January 13, 2011

Administrative Law Judge dismisses SEC allegations of improper professional conduct against Willkie client.

On December 28, 2010, Administrative Law Judge Robert Mahony dismissed the Securities and Exchange Commission’s allegations of improper professional conduct against Willkie’s client, a former "Big Four" accounting firm audit partner.

The case revolved around the 2004 audit of AA Capital Partners, a Chicago investment adviser, and its affiliated funds. The audit team identified a receivable consisting of four transfers to one of the adviser’s principals totaling just over $1.9 million, which the CFO represented to be a tax advance. AA Capital and its funds received clean audit opinions at the end of June 2005. During the next year's audit, the audit team noticed that the tax receivable had grown to over $5.7 million, and refused to issue the audit opinion. Shortly thereafter, in September 2006, the SEC placed AA Capital into receivership. Several criminal and civil investigations ensued resulting in criminal and civil pleas by AA Capital management, including a ten-year prison term for one of its principals.
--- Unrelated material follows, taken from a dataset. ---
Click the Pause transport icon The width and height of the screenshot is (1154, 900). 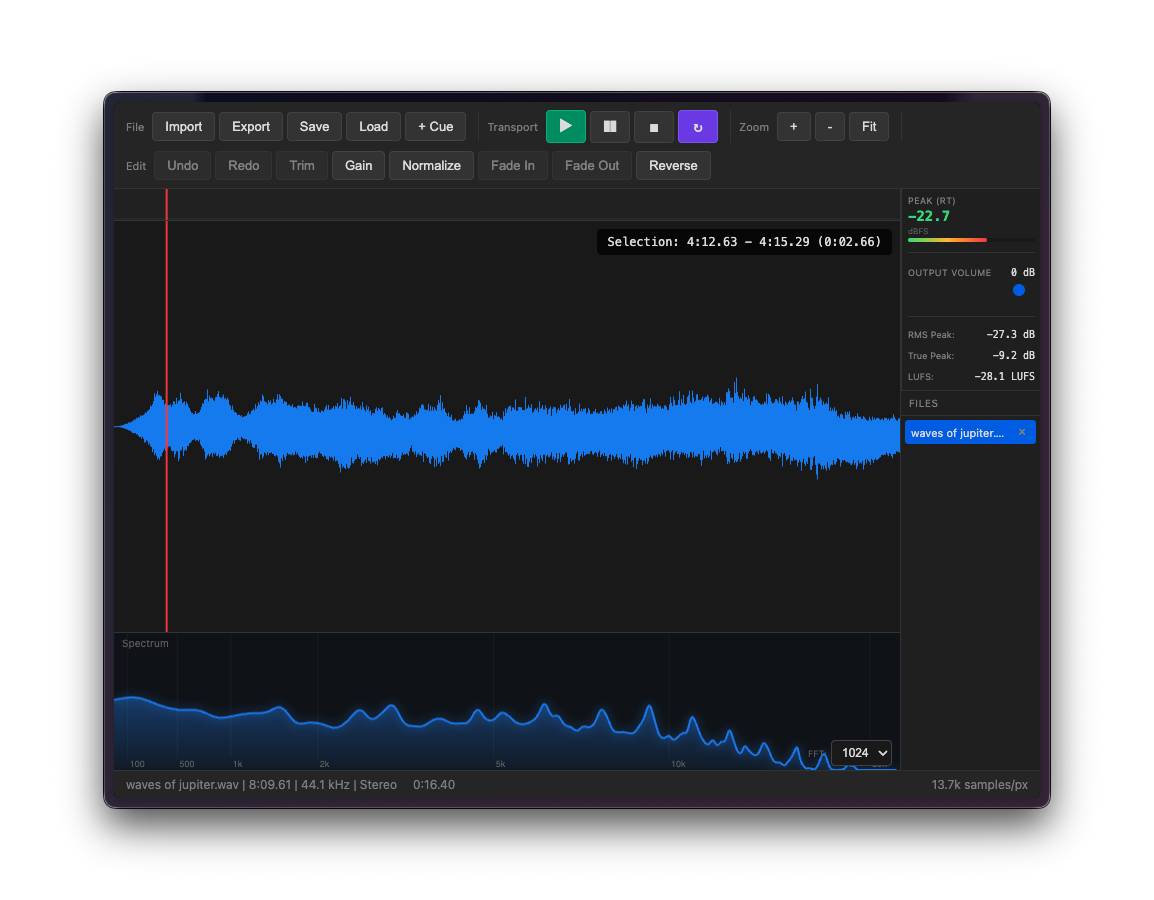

The SEC Staff alleged that Willkie’s client and the audit team failed to sufficiently audit the tax advance transactions during the 2004 audit and that the funds’ financial statement disclosure regarding this advance did not comply with GAAP. The Staff sought to ban Willkie’s client from practicing as an accountant before the SEC, arguing that his conduct on the 2004 AA Capital audit was "highly unreasonable," the standard for sanctions under Commission Rule 102(e). Judge Mahony, however, found that the SEC failed to prove that Willkie’s client had violated GAAS and, although he did find that the audit client violated GAAP in its footnote disclosure, Judge Mahony ruled that Willkie’s client’s conduct was not "highly unreasonable" because of the judgment involved with financial statement disclosure.

The dismissal came after an eight day administrative hearing conducted in July and August 2010. The time for appeal has not run. The case was handled by partner Gregory Bruch; of counsel Julie Smith; and associates Jessica Matelis, Emily Rap, Brandon Boey and Janine D’Aniello.